• [PROBLEM STATEMENT] Go through the entries below and print each one exactly.
**** DATA RECORDS
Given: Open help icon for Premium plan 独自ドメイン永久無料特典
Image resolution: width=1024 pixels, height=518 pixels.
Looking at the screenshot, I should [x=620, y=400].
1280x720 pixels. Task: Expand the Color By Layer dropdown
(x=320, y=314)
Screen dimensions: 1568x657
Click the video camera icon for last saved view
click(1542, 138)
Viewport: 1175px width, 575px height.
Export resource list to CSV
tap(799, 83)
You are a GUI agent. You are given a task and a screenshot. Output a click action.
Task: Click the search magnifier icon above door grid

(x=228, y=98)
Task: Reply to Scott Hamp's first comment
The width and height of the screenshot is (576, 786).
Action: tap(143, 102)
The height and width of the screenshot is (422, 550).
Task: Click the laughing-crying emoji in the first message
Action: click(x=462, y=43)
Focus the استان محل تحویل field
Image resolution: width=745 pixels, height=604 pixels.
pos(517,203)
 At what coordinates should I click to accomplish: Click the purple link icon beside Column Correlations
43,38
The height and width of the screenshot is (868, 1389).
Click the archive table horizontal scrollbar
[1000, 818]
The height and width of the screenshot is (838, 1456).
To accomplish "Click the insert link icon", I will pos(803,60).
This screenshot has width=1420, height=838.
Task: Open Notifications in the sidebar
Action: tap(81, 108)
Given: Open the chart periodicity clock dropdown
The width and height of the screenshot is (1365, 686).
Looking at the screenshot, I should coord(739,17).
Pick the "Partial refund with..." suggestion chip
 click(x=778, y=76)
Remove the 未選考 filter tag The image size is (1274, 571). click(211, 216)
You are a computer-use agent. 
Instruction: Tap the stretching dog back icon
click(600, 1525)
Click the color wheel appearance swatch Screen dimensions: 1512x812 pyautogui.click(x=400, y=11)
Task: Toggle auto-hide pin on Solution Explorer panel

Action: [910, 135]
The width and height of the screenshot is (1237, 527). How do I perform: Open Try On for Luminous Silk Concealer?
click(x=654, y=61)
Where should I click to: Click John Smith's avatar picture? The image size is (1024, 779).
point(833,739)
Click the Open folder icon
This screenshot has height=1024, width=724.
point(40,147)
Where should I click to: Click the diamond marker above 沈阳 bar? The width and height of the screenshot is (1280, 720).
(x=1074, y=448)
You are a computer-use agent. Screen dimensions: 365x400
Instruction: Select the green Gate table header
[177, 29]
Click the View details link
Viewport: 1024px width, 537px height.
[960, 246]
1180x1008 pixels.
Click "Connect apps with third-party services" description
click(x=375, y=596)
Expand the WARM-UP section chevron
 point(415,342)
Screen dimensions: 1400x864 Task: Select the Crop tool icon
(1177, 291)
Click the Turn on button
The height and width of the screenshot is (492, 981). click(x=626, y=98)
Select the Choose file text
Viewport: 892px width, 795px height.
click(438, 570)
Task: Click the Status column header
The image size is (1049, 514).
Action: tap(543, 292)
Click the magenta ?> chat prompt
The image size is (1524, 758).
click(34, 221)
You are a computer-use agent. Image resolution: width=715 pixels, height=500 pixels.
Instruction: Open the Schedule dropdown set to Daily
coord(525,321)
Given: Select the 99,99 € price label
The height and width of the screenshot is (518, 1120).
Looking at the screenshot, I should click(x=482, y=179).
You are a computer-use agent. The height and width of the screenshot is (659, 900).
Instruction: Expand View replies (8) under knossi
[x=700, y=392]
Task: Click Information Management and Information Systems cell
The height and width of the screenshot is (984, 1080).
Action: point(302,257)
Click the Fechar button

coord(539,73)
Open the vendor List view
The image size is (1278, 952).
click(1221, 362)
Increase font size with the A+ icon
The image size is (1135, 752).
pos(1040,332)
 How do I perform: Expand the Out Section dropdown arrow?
********
• [EXPECTED OUTPUT]
Given: Open help icon for Premium plan 独自ドメイン永久無料特典
Image resolution: width=1024 pixels, height=518 pixels.
Looking at the screenshot, I should [x=620, y=400].
1280x720 pixels. Task: Expand the Color By Layer dropdown
(x=320, y=314)
Screen dimensions: 1568x657
Click the video camera icon for last saved view
click(1542, 138)
Viewport: 1175px width, 575px height.
Export resource list to CSV
tap(799, 83)
You are a GUI agent. You are given a task and a screenshot. Output a click action.
Task: Click the search magnifier icon above door grid

(x=228, y=98)
Task: Reply to Scott Hamp's first comment
The width and height of the screenshot is (576, 786).
Action: tap(143, 102)
The height and width of the screenshot is (422, 550).
Task: Click the laughing-crying emoji in the first message
Action: click(x=462, y=43)
Focus the استان محل تحویل field
Image resolution: width=745 pixels, height=604 pixels.
pos(517,203)
 At what coordinates should I click to accomplish: Click the purple link icon beside Column Correlations
43,38
The height and width of the screenshot is (868, 1389).
Click the archive table horizontal scrollbar
[1000, 818]
The height and width of the screenshot is (838, 1456).
To accomplish "Click the insert link icon", I will pos(803,60).
This screenshot has width=1420, height=838.
Task: Open Notifications in the sidebar
Action: tap(81, 108)
Given: Open the chart periodicity clock dropdown
The width and height of the screenshot is (1365, 686).
Looking at the screenshot, I should coord(739,17).
Pick the "Partial refund with..." suggestion chip
 click(x=778, y=76)
Remove the 未選考 filter tag The image size is (1274, 571). click(211, 216)
You are a computer-use agent. 
Instruction: Tap the stretching dog back icon
click(600, 1525)
Click the color wheel appearance swatch Screen dimensions: 1512x812 pyautogui.click(x=400, y=11)
Task: Toggle auto-hide pin on Solution Explorer panel

Action: [910, 135]
The width and height of the screenshot is (1237, 527). How do I perform: Open Try On for Luminous Silk Concealer?
click(x=654, y=61)
Where should I click to: Click John Smith's avatar picture? The image size is (1024, 779).
point(833,739)
Click the Open folder icon
This screenshot has height=1024, width=724.
point(40,147)
Where should I click to: Click the diamond marker above 沈阳 bar? The width and height of the screenshot is (1280, 720).
(x=1074, y=448)
You are a computer-use agent. Screen dimensions: 365x400
Instruction: Select the green Gate table header
[177, 29]
Click the View details link
Viewport: 1024px width, 537px height.
[960, 246]
1180x1008 pixels.
Click "Connect apps with third-party services" description
click(x=375, y=596)
Expand the WARM-UP section chevron
 point(415,342)
Screen dimensions: 1400x864 Task: Select the Crop tool icon
(1177, 291)
Click the Turn on button
The height and width of the screenshot is (492, 981). click(x=626, y=98)
Select the Choose file text
Viewport: 892px width, 795px height.
click(438, 570)
Task: Click the Status column header
The image size is (1049, 514).
Action: tap(543, 292)
Click the magenta ?> chat prompt
The image size is (1524, 758).
click(34, 221)
You are a computer-use agent. Image resolution: width=715 pixels, height=500 pixels.
Instruction: Open the Schedule dropdown set to Daily
coord(525,321)
Given: Select the 99,99 € price label
The height and width of the screenshot is (518, 1120).
Looking at the screenshot, I should click(x=482, y=179).
You are a computer-use agent. The height and width of the screenshot is (659, 900).
Instruction: Expand View replies (8) under knossi
[x=700, y=392]
Task: Click Information Management and Information Systems cell
The height and width of the screenshot is (984, 1080).
Action: point(302,257)
Click the Fechar button

coord(539,73)
Open the vendor List view
The image size is (1278, 952).
click(1221, 362)
Increase font size with the A+ icon
The image size is (1135, 752).
pos(1040,332)
 How do I perform: Expand the Out Section dropdown arrow?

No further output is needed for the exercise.